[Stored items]
◆ ◆ ◆ ◆
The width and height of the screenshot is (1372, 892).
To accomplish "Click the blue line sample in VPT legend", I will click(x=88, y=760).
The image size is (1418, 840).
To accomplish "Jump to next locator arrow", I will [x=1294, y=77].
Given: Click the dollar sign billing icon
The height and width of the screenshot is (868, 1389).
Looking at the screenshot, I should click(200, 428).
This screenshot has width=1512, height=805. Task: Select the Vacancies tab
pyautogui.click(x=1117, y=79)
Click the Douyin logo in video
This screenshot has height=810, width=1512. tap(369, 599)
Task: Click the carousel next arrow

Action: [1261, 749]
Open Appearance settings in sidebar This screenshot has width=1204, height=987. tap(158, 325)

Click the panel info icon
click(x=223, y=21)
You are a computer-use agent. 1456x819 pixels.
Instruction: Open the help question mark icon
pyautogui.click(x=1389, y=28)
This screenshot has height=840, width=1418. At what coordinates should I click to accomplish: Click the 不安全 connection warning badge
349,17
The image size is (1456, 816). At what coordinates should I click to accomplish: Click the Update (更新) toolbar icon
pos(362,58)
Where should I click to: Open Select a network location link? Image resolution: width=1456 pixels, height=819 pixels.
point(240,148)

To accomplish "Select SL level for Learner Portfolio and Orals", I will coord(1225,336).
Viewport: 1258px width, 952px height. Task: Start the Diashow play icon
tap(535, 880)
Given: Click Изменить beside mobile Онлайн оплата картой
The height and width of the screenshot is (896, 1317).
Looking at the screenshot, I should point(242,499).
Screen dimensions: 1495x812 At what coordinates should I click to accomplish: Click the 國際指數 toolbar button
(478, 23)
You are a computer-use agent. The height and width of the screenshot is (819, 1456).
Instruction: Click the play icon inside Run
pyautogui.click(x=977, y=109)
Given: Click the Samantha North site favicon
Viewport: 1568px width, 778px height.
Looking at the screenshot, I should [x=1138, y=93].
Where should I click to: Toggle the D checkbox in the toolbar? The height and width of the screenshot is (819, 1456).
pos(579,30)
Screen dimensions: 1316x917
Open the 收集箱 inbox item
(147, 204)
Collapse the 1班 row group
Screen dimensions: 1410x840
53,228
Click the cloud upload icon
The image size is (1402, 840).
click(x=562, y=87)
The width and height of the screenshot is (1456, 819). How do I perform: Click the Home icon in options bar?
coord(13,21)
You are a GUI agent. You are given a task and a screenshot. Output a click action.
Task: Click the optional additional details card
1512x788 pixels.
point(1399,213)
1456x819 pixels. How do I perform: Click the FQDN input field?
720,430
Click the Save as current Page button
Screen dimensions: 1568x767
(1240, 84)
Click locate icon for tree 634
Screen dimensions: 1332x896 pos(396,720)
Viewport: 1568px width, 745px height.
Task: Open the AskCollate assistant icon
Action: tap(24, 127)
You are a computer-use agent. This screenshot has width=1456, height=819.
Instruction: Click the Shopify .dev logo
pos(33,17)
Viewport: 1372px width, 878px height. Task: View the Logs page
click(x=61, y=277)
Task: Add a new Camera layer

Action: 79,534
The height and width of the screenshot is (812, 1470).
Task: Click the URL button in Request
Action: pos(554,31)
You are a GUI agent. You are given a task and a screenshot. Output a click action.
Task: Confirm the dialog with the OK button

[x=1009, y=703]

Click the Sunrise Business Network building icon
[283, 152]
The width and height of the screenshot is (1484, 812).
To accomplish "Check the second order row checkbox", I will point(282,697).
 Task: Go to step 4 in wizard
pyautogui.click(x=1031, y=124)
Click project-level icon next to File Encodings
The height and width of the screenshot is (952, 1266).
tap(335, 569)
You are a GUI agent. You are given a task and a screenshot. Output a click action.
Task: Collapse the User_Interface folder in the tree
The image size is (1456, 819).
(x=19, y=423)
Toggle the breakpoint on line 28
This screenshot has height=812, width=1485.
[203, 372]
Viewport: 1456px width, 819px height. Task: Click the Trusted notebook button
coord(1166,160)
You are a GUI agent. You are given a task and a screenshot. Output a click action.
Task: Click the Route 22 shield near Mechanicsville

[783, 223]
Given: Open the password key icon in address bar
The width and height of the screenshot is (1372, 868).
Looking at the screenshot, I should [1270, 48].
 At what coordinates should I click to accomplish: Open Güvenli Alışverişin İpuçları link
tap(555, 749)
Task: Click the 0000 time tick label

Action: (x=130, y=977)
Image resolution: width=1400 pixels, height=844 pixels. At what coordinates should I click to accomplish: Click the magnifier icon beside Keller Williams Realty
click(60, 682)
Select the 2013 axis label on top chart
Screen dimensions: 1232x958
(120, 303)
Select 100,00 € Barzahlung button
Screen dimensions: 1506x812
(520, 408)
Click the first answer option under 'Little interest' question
◆ ◆ ◆ ◆
● Task statement
Could you transcribe each entry exactly as it stands?

● Response area
The width and height of the screenshot is (1372, 892).
To accomplish "Click the blue line sample in VPT legend", I will click(x=88, y=760).
The image size is (1418, 840).
To accomplish "Jump to next locator arrow", I will [x=1294, y=77].
Given: Click the dollar sign billing icon
The height and width of the screenshot is (868, 1389).
Looking at the screenshot, I should click(200, 428).
This screenshot has width=1512, height=805. Task: Select the Vacancies tab
pyautogui.click(x=1117, y=79)
Click the Douyin logo in video
This screenshot has height=810, width=1512. tap(369, 599)
Task: Click the carousel next arrow

Action: [1261, 749]
Open Appearance settings in sidebar This screenshot has width=1204, height=987. tap(158, 325)

Click the panel info icon
click(x=223, y=21)
You are a computer-use agent. 1456x819 pixels.
Instruction: Open the help question mark icon
pyautogui.click(x=1389, y=28)
This screenshot has height=840, width=1418. At what coordinates should I click to accomplish: Click the 不安全 connection warning badge
349,17
The image size is (1456, 816). At what coordinates should I click to accomplish: Click the Update (更新) toolbar icon
pos(362,58)
Where should I click to: Open Select a network location link? Image resolution: width=1456 pixels, height=819 pixels.
point(240,148)

To accomplish "Select SL level for Learner Portfolio and Orals", I will coord(1225,336).
Viewport: 1258px width, 952px height. Task: Start the Diashow play icon
tap(535, 880)
Given: Click Изменить beside mobile Онлайн оплата картой
The height and width of the screenshot is (896, 1317).
Looking at the screenshot, I should point(242,499).
Screen dimensions: 1495x812 At what coordinates should I click to accomplish: Click the 國際指數 toolbar button
(478, 23)
You are a computer-use agent. The height and width of the screenshot is (819, 1456).
Instruction: Click the play icon inside Run
pyautogui.click(x=977, y=109)
Given: Click the Samantha North site favicon
Viewport: 1568px width, 778px height.
Looking at the screenshot, I should [x=1138, y=93].
Where should I click to: Toggle the D checkbox in the toolbar? The height and width of the screenshot is (819, 1456).
pos(579,30)
Screen dimensions: 1316x917
Open the 收集箱 inbox item
(147, 204)
Collapse the 1班 row group
Screen dimensions: 1410x840
53,228
Click the cloud upload icon
The image size is (1402, 840).
click(x=562, y=87)
The width and height of the screenshot is (1456, 819). How do I perform: Click the Home icon in options bar?
coord(13,21)
You are a GUI agent. You are given a task and a screenshot. Output a click action.
Task: Click the optional additional details card
1512x788 pixels.
point(1399,213)
1456x819 pixels. How do I perform: Click the FQDN input field?
720,430
Click the Save as current Page button
Screen dimensions: 1568x767
(1240, 84)
Click locate icon for tree 634
Screen dimensions: 1332x896 pos(396,720)
Viewport: 1568px width, 745px height.
Task: Open the AskCollate assistant icon
Action: tap(24, 127)
You are a computer-use agent. This screenshot has width=1456, height=819.
Instruction: Click the Shopify .dev logo
pos(33,17)
Viewport: 1372px width, 878px height. Task: View the Logs page
click(x=61, y=277)
Task: Add a new Camera layer

Action: 79,534
The height and width of the screenshot is (812, 1470).
Task: Click the URL button in Request
Action: pos(554,31)
You are a GUI agent. You are given a task and a screenshot. Output a click action.
Task: Confirm the dialog with the OK button

[x=1009, y=703]

Click the Sunrise Business Network building icon
[283, 152]
The width and height of the screenshot is (1484, 812).
To accomplish "Check the second order row checkbox", I will point(282,697).
 Task: Go to step 4 in wizard
pyautogui.click(x=1031, y=124)
Click project-level icon next to File Encodings
The height and width of the screenshot is (952, 1266).
tap(335, 569)
You are a GUI agent. You are given a task and a screenshot. Output a click action.
Task: Collapse the User_Interface folder in the tree
The image size is (1456, 819).
(x=19, y=423)
Toggle the breakpoint on line 28
This screenshot has height=812, width=1485.
[203, 372]
Viewport: 1456px width, 819px height. Task: Click the Trusted notebook button
coord(1166,160)
You are a GUI agent. You are given a task and a screenshot. Output a click action.
Task: Click the Route 22 shield near Mechanicsville

[783, 223]
Given: Open the password key icon in address bar
The width and height of the screenshot is (1372, 868).
Looking at the screenshot, I should [1270, 48].
 At what coordinates should I click to accomplish: Open Güvenli Alışverişin İpuçları link
tap(555, 749)
Task: Click the 0000 time tick label

Action: (x=130, y=977)
Image resolution: width=1400 pixels, height=844 pixels. At what coordinates should I click to accomplish: Click the magnifier icon beside Keller Williams Realty
click(60, 682)
Select the 2013 axis label on top chart
Screen dimensions: 1232x958
(120, 303)
Select 100,00 € Barzahlung button
Screen dimensions: 1506x812
(520, 408)
Click the first answer option under 'Little interest' question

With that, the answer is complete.